The rankings were leaked to the media before the scheduled Sept. 1 release date as a result of a distribution mix-up in Middlebury, VT. Jim Denko, a grocery manager at the Grand Union in Middlebury, said deliverymen accidentally filled racks with the new magazines earlier this week, probably not knowing the official release date.

Richard Folkers, director of media relations for U.S. News & World Report told The Dartmouth that he had no idea how the magazines got out early, but said he had heard many stories third hand.

"They're printed in July," he said. "And we don't put armed guards on them."

He compared the leak to copies of Harry Potter getting out before schedule earlier this summer. "The most closely guarded book of this year got out to the news stands early," he explained.

Despite the fact that The Boston Globe and The Associated Press, among others, have copies of the report and have published the key results, Folkers refused to divulge the criteria used for this year's report or whether the ranking system had changed since last year. He insisted that the full report would be made public tomorrow at 7 a.m. on the magazine's website.

He pointed out that the actual U.S. News Report has not been scooped by various news organizations because there are thousands of schools involved in the study and only a few of the rankings have been made public.

The Boston Globe reported this morning that Cal Tech and Johns Hopkins University fell from their 2000 rankings because U.S. News changed how it accounted for per-student spending. This year, the magazine placed more emphasis on undergraduate education -- a move that most likely benefited Dartmouth but hurt schools with major research and graduate programs.

Furstenberg said the only time when rankings could affect applications is if there was a large jump from one year to the next. Johns Hopkins University was ranked in the top ten last year, but this year was number 16. He said he would be "a little bit concerned" by such a change in rank.

Charlene Liebau Director of Admissions at Cal Tech, which was ranked first last year, told The Dartmouth that the high score did not change admissions.

"Our applications increased, but they had been the past five years," she said, explaining that although rankings may increase awareness, they do not affect the quantity or quality of students who apply.

"We continue to be the very same institution we were three years ago -- all of this is beyond what Cal Tech is all about," she said.

She added, "Students are well aware that these rankings change every year -- they're not going to make a decision that will be a four year and lifetime investment based on one year's rankings."

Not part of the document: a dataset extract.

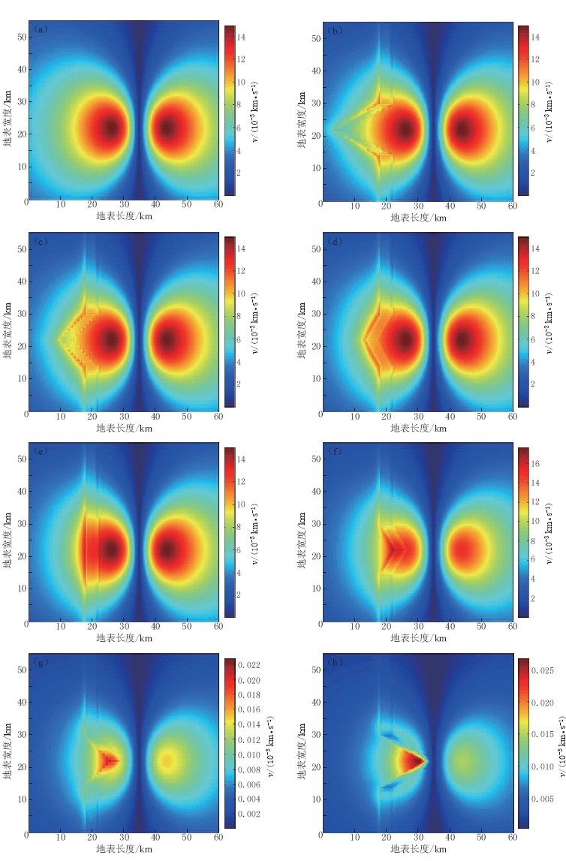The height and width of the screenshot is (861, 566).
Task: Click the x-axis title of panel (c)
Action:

Furstenberg echoed Liebau's opinion of the report last year, when Dartmouth was ranked 11, saying that Dartmouth cannot be judged by its position on a list.

Prager said, "The year to year fluctuations are just a part of the picture." She called the difference between number one and number 10 and the difference between 10 and 25 "fine gradations."

The release problems are not the first challenge to that U.S. News rankings have been faced recently. This mistake follows harsh criticisms of the magazine's primarily opinion-based methodology earlier this summer by The National Opinion Research Center.

John Lombardi, former president of the University of Florida, recently published a new sorting system that he argues is more reliable than the U.S. news method.

Released in July, this new ranking system uses nine measures, and places schools in ranges, such as the top 25, rather than in number slots, based on point scores.

"We think those micro-distinctions are unimportant," said Diane Craig, a research analyst at The Center for Studies in the Humanities and Social Sciences, which released the new method. "We're trying to get away from this numerical ranking ... that just makes the differences look bigger than they actually are."

She said the new system has received praise by administrators and peer institutions, but admitted that the U.S. News rankings are more appealing to perspective college students and their parents.

Prager, however, said more broad rankings like this one are not necessarily the answer.

"I think one of the problems with rankings in general is that they purport to make generalizations that are not well founded," she said. "Whenever you do something that places schools in categories, it becomes misleading."